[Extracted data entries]
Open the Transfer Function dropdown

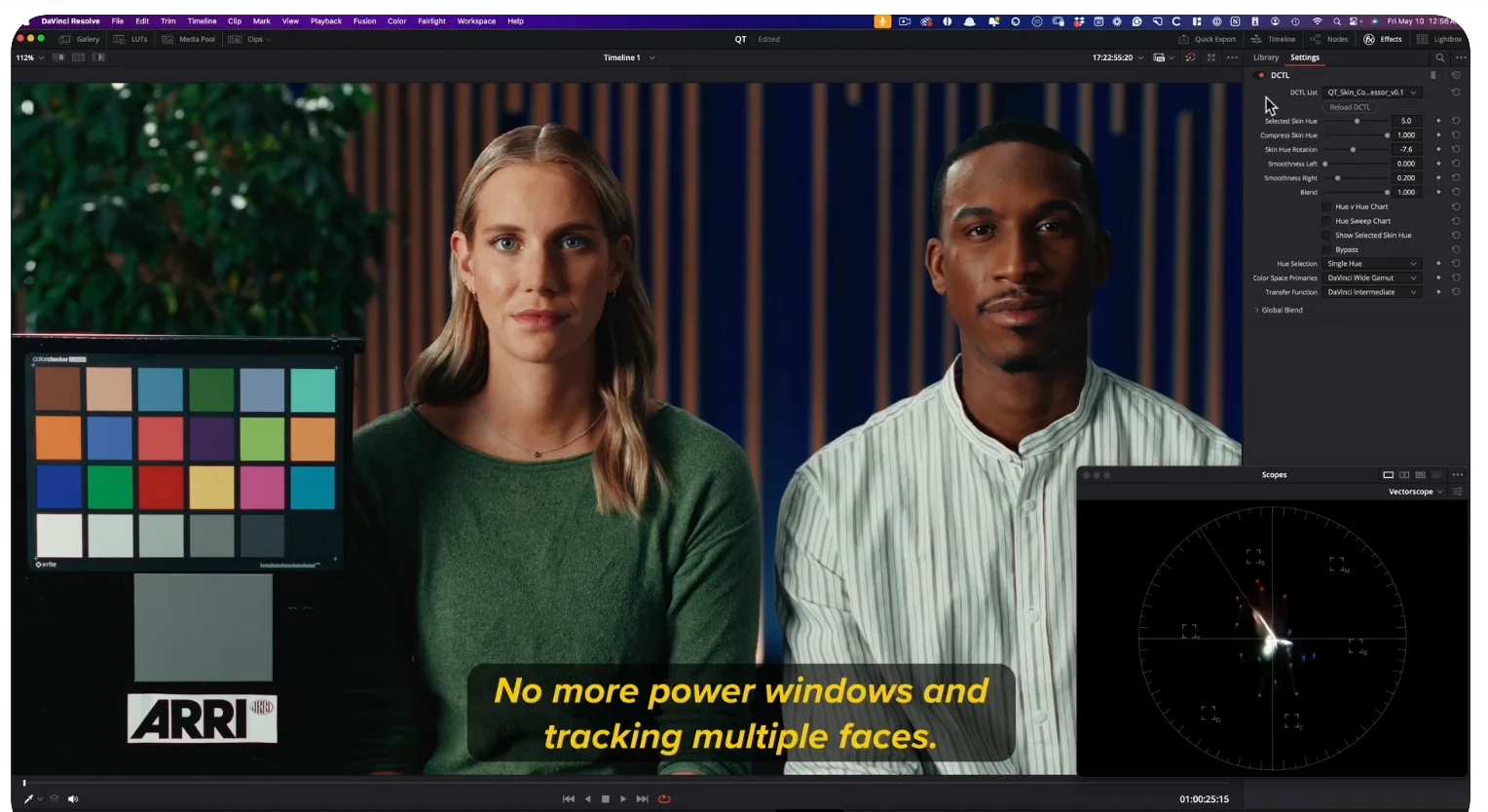(1372, 292)
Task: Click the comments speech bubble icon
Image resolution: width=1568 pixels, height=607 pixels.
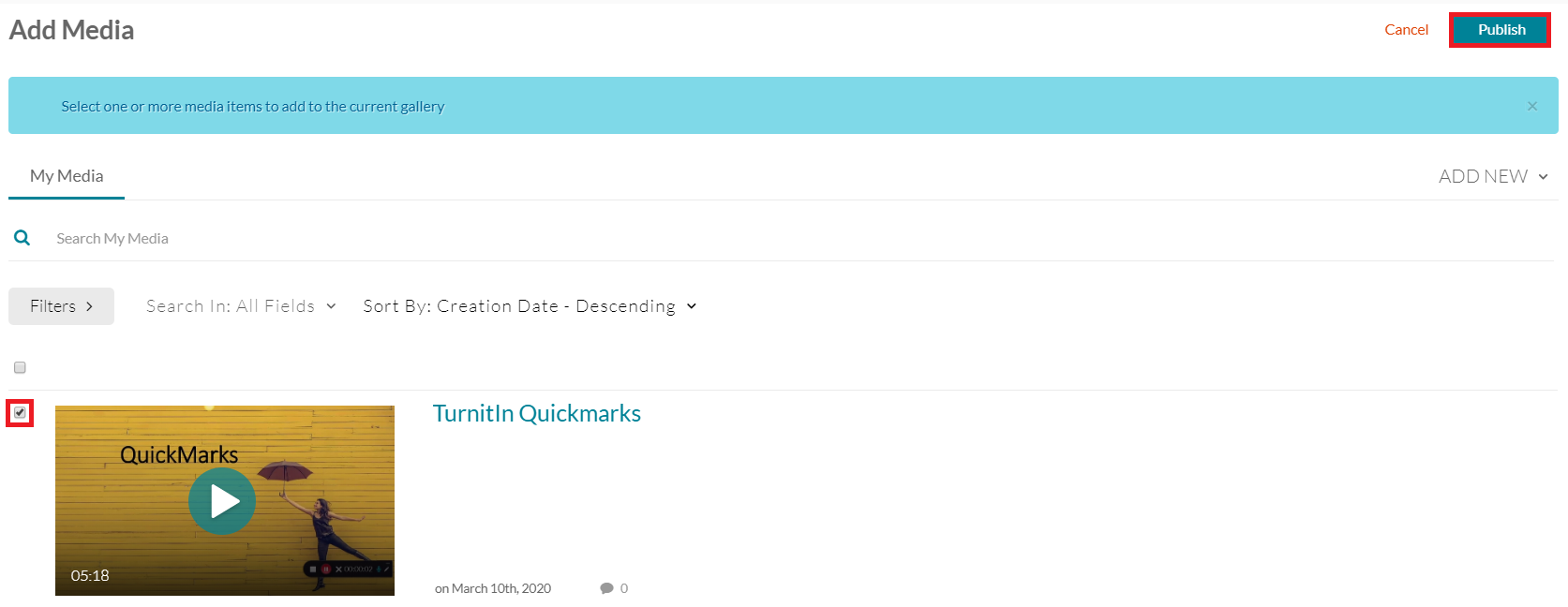Action: coord(606,588)
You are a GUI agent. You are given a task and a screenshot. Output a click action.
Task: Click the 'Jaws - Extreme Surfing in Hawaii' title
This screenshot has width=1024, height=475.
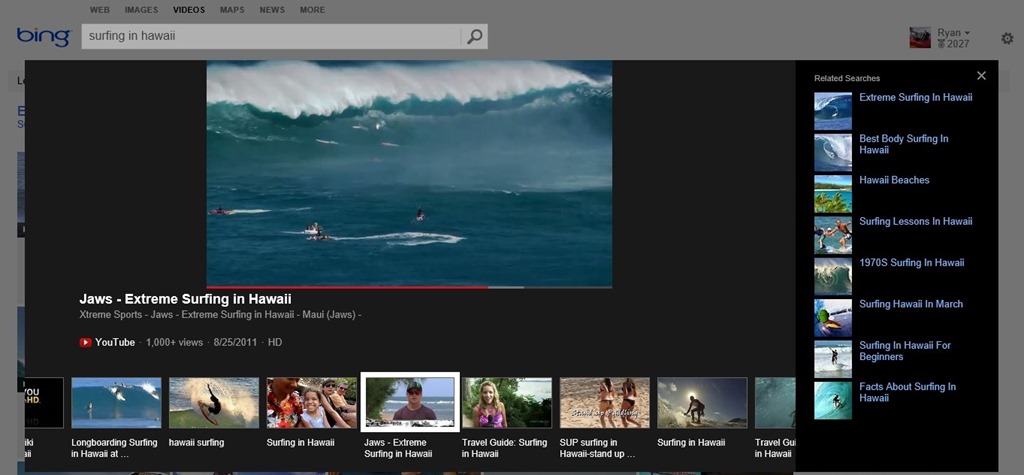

EXERCISE - Leaving out all pictures, print exactly the lines above from the one containing "Task: Click the 'Jaws" through the last line of the entries.

FINISHED TASK -
Task: Click the 'Jaws - Extreme Surfing in Hawaii' title
This screenshot has width=1024, height=475.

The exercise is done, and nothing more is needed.